The numbers are based on a comparison between the six-month periods ending on March 30, 2013, and March 30, 2012. Here are the topline figures:
- Boston Globe: Weekdays, 245,572, up from 225,482. Sundays, 382,452, up from 365,512.
- Boston Herald: Weekdays, 95,929, down from 108,548. Sundays, 73,043, down from 81,925.
The underlying totals tell an interesting story. The Globe’s weekday print circulation dropped from 195,947 to 172,048 (down 12.2 percent), and its Sunday print edition fell from 343,194 to 309,771 (down 9.7 percent). But the number of readers who use the Globe’s paid website, BostonGlobe.com, rose from 19,313 to 60,134 on weekdays and from 19,599 to 60,301 on Sundays.
(Note: Despite the seeming precision of these figures, there may be some minor discrepancies. The 2012 totals in the just-released “Newspaper Snapshot” do not perfectly match the audit reports posted elsewhere on the AAM site.)
As I’ve explained before, the actual number of digital subscribers is about half that reported by the AAM, since its totals include print subscribers who also make regular use of BostonGlobe.com, which home-delivery customers can access for free.
The Globe totals also include readers who access the ePaper — that is, the digital replica edition, which looks exactly like the print edition.

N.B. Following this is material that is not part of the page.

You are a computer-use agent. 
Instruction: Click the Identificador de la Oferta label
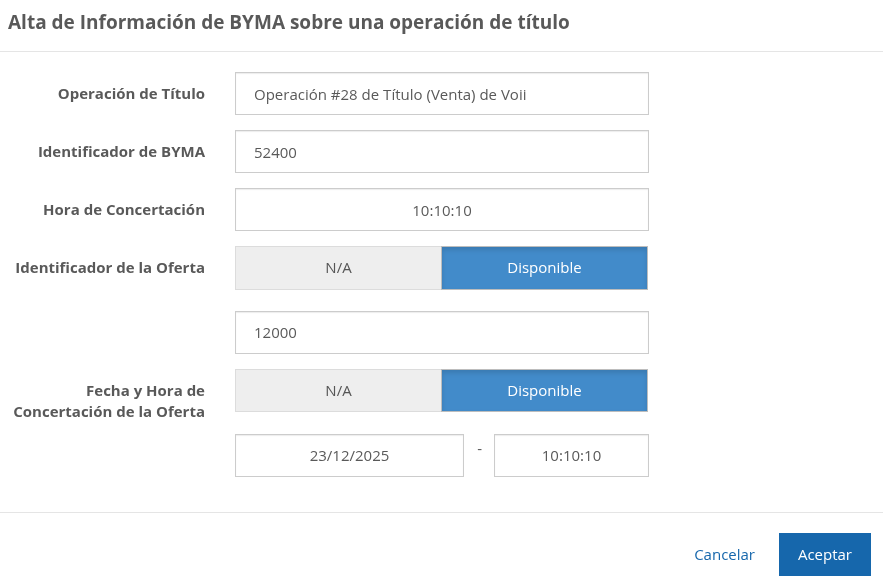pos(110,268)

A year ago, the ePaper was just barely getting off the ground. Now it accounts for 13,390 paid weekday subscriptions and another 12,380 on Sundays.
The challenge for the Herald is that, as readers lose the print habit, the paper is not offering a compelling paid digital alternative. The Herald has free smartphone and tablet apps, and, like the Globe, it posts a paid replica edition (the Electronic Edition), which is how we do most of our Herald-reading at Media Nation.

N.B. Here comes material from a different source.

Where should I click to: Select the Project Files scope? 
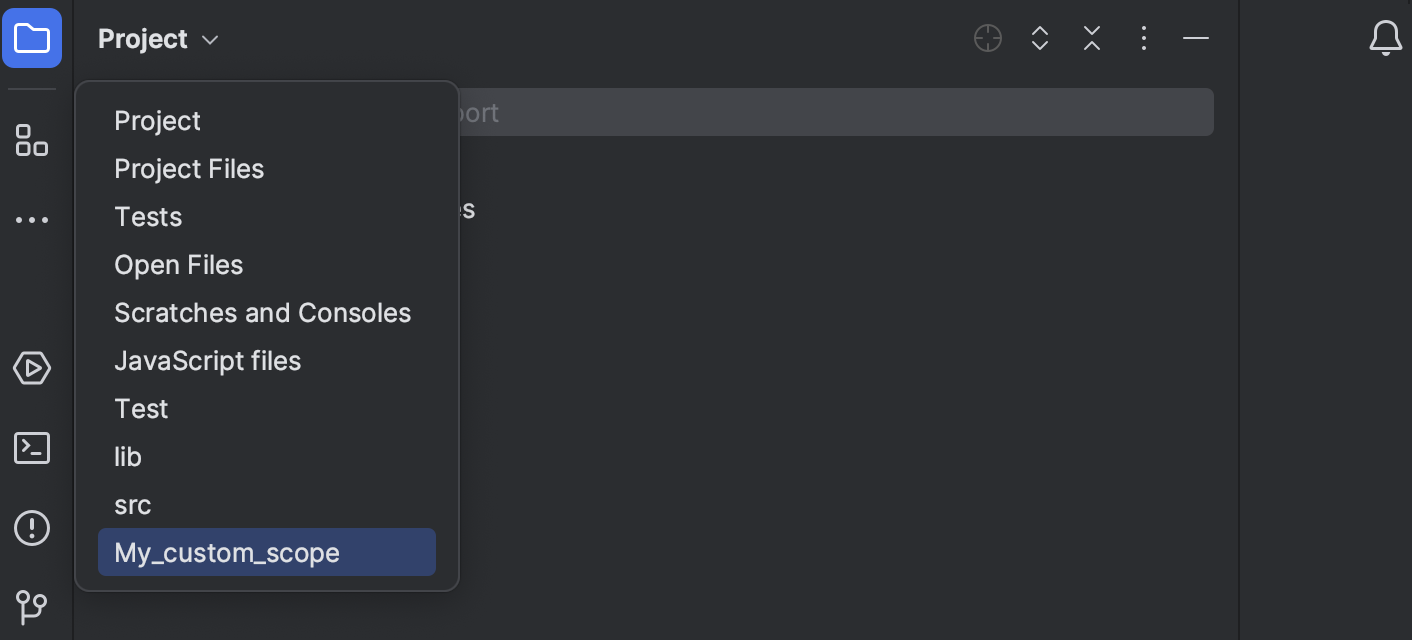coord(189,168)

But replica editions just aren’t that compelling. Currently the Herald’s e-edition attracts 9,810 paying customers on weekdays and 1,216 on Sundays.
BostonHerald.com remains free. In the past, publisher Pat Purcell has dropped hints that that could change. Certainly it would surprise no one if that change came sooner rather than later.
Boosting digital subscriptions. The Globe’s free website, Boston.com, began running brief summaries of Globe stories today in an attempt to boost digital subscriptions.
The move had been expected for some time, as editor Brian McGrory talked about it in an interview with Andrew Beaujon of Poynter.org in February. But the timing could prove to be interesting, since it follows the Globe’s widely praised coverage of the Boston Marathon bombings.
The paper lowered the paywall during the worst of it, which, as Seth Fiegerman reported for Mashable, resulted in an enormous increase in Web traffic. It bears watching to see how many of those readers can now be converted into paying customers.